Re: Proposal for new table image_metadata

On Thu, Dec 1, 2011 at 12:34 PM, William Lee <wlee <at> wikia-inc.com> wrote:
> I'm a developer at Wikia. We have a use case for searching through a file's
> metadata. This task is challenging now, because the field
> Image.img_metadata is a blob.
>
> We propose expanding the metadata field into a new table. We propose the
> name image_metadata. It will have three columns: img_name, attribute
> (varchar) and value (varchar). It can be joined with Image on img_name.
>
> On the application side, LocalFile's load* and decodeRow methods will have
> to be changed to support the new table.
>
> One issue to consider is the file archive. Should we replicate the metadata
> table for file archive? Or serialize the data and store it in a new table
> (something like fa_metadata)?
>
> Please let us know if you see any issues with this plan.
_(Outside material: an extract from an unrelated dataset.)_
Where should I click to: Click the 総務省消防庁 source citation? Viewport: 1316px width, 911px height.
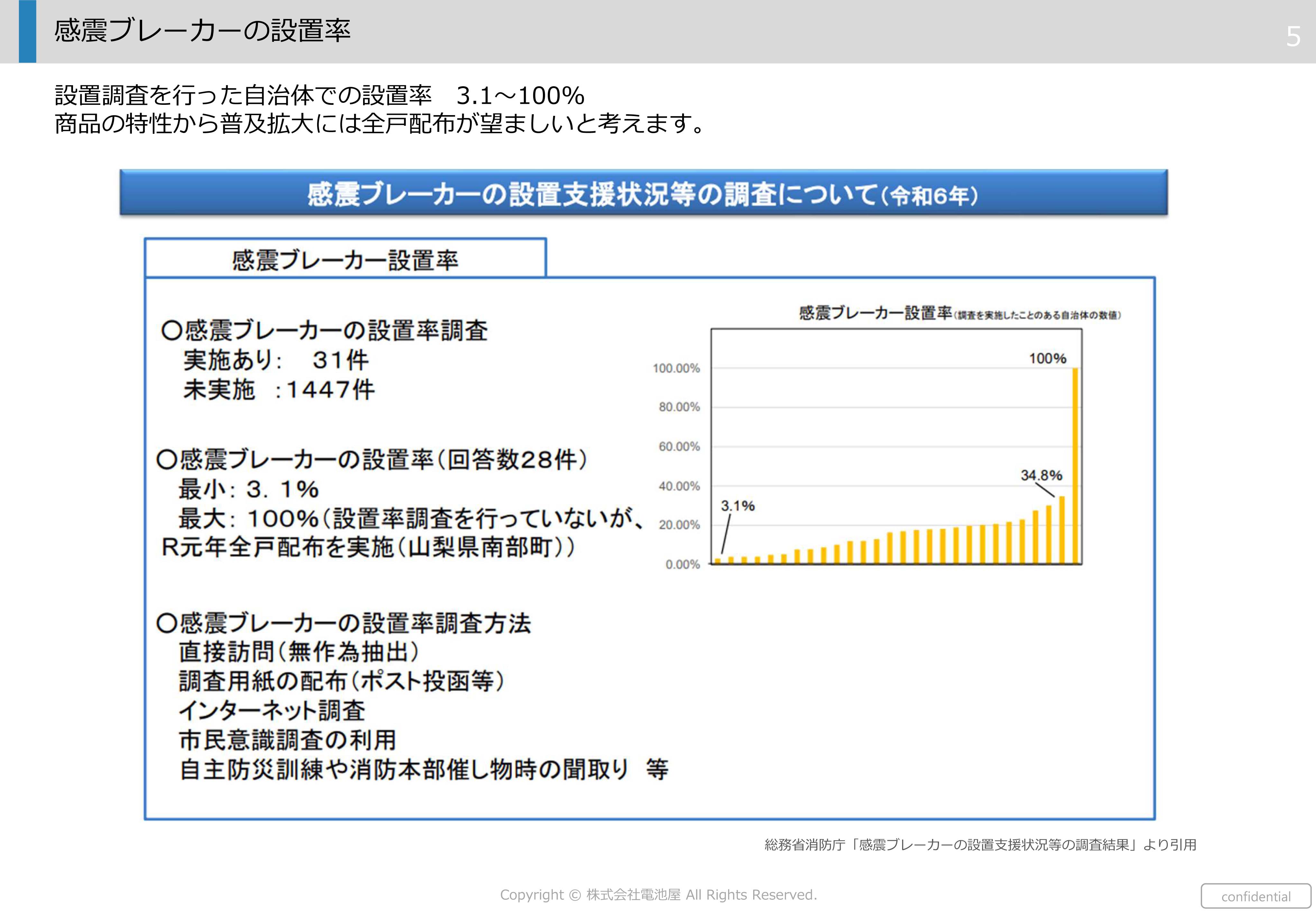click(980, 845)
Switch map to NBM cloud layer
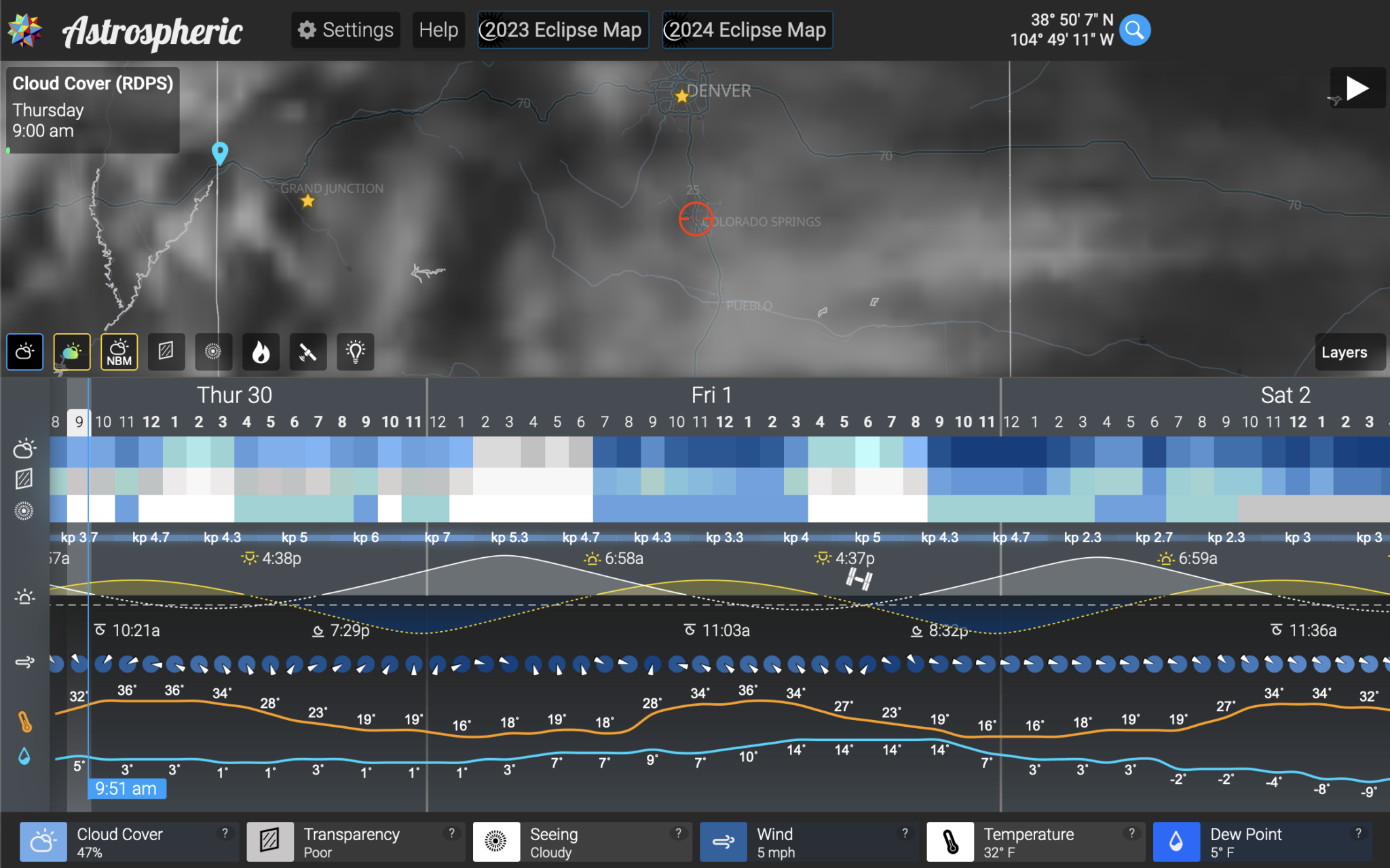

We hope that this
> will be useful to the MediaWiki project, and a candidate to merge back.
>

That was part of bawolff's plan last summer for GSoC when he overhauled
our metadata support. He got a lot of his project done, but never quite got
to this point. Something we'd definitely like to see though!

-Chad
Sumana Harihareswara | 1 Dec 23:41 2011
Picon

Re: Proposal for new table image_metadata

On 12/01/2011 12:36 PM, Chad wrote:
> On Thu, Dec 1, 2011 at 12:34 PM, William Lee <wlee <at> wikia-inc.com> wrote:
>> I'm a developer at Wikia. We have a use case for searching through a file's
>> metadata. This task is challenging now, because the field
>> Image.img_metadata is a blob.
>>
>> We propose expanding the metadata field into a new table. We propose the
>> name image_metadata. It will have three columns: img_name, attribute
>> (varchar) and value (varchar). It can be joined with Image on img_name.
>>
>> On the application side, LocalFile's load* and decodeRow methods will have
>> to be changed to support the new table.
>>
>> One issue to consider is the file archive. Should we replicate the metadata
>> table for file archive? Or serialize the data and store it in a new table
>> (something like fa_metadata)?
>>
>> Please let us know if you see any issues with this plan. We hope that this
>> will be useful to the MediaWiki project, and a candidate to merge back.
>>
> 
> That was part of bawolff's plan last summer for GSoC when he overhauled
> our metadata support. He got a lot of his project done, but never quite got
> to this point. Something we'd definitely like to see though!
> 
> -Chad

William,
https://www.mediawiki.org/wiki/Summer_of_Code_Past_Projects#Improve_metadata_support
points me to https://www.mediawiki.org/wiki/Special:Code/MediaWiki/86169
(Continue reading)

Daniel Friesen | 2 Dec 00:36 2011

Re: Proposal for new table image_metadata

On Thu, 01 Dec 2011 09:34:03 -0800, William Lee <wlee <at> wikia-inc.com> wrote:

> I'm a developer at Wikia. We have a use case for searching through a  
> file's
> metadata. This task is challenging now, because the field
> Image.img_metadata is a blob.
>
> We propose expanding the metadata field into a new table. We propose the
> name image_metadata. It will have three columns: img_name, attribute
> (varchar) and value (varchar). It can be joined with Image on img_name.
>
> On the application side, LocalFile's load* and decodeRow methods will  
> have
> to be changed to support the new table.
>
> One issue to consider is the file archive. Should we replicate the  
> metadata
> table for file archive? Or serialize the data and store it in a new table
> (something like fa_metadata)?
>
> Please let us know if you see any issues with this plan. We hope that  
> this
> will be useful to the MediaWiki project, and a candidate to merge back.
>
> Thanks,
> Will

imgmeta_name, imgmeta_attribute, imgmeta_value would fit our standards for  
column naming better.

(Continue reading)

Brion Vibber | 5 Dec 19:54 2011
Picon

Re: Proposal for new table image_metadata

On Thu, Dec 1, 2011 at 3:36 PM, Daniel Friesen <lists <at> nadir-seen-fire.com>wrote:

> Why isn't our image table primary key an integer anyways?
>

In part, legacy foolishness. :)

Also, the physical storage of images is still tied to the title, so
anything that renames already has to run around renaming things. :(

-- brion
Neil Kandalgaonkar | 2 Dec 01:04 2011
Picon

Re: Proposal for new table image_metadata

Sounds like a good idea to me.

What things are you interested in searching? I'd like to clean up 
metadata a bit. Except for latitude and longitude, we don't have any 
notion of what the image metadata means. For example we could use a 
standard machine-readable notion of creation date, or author, or license.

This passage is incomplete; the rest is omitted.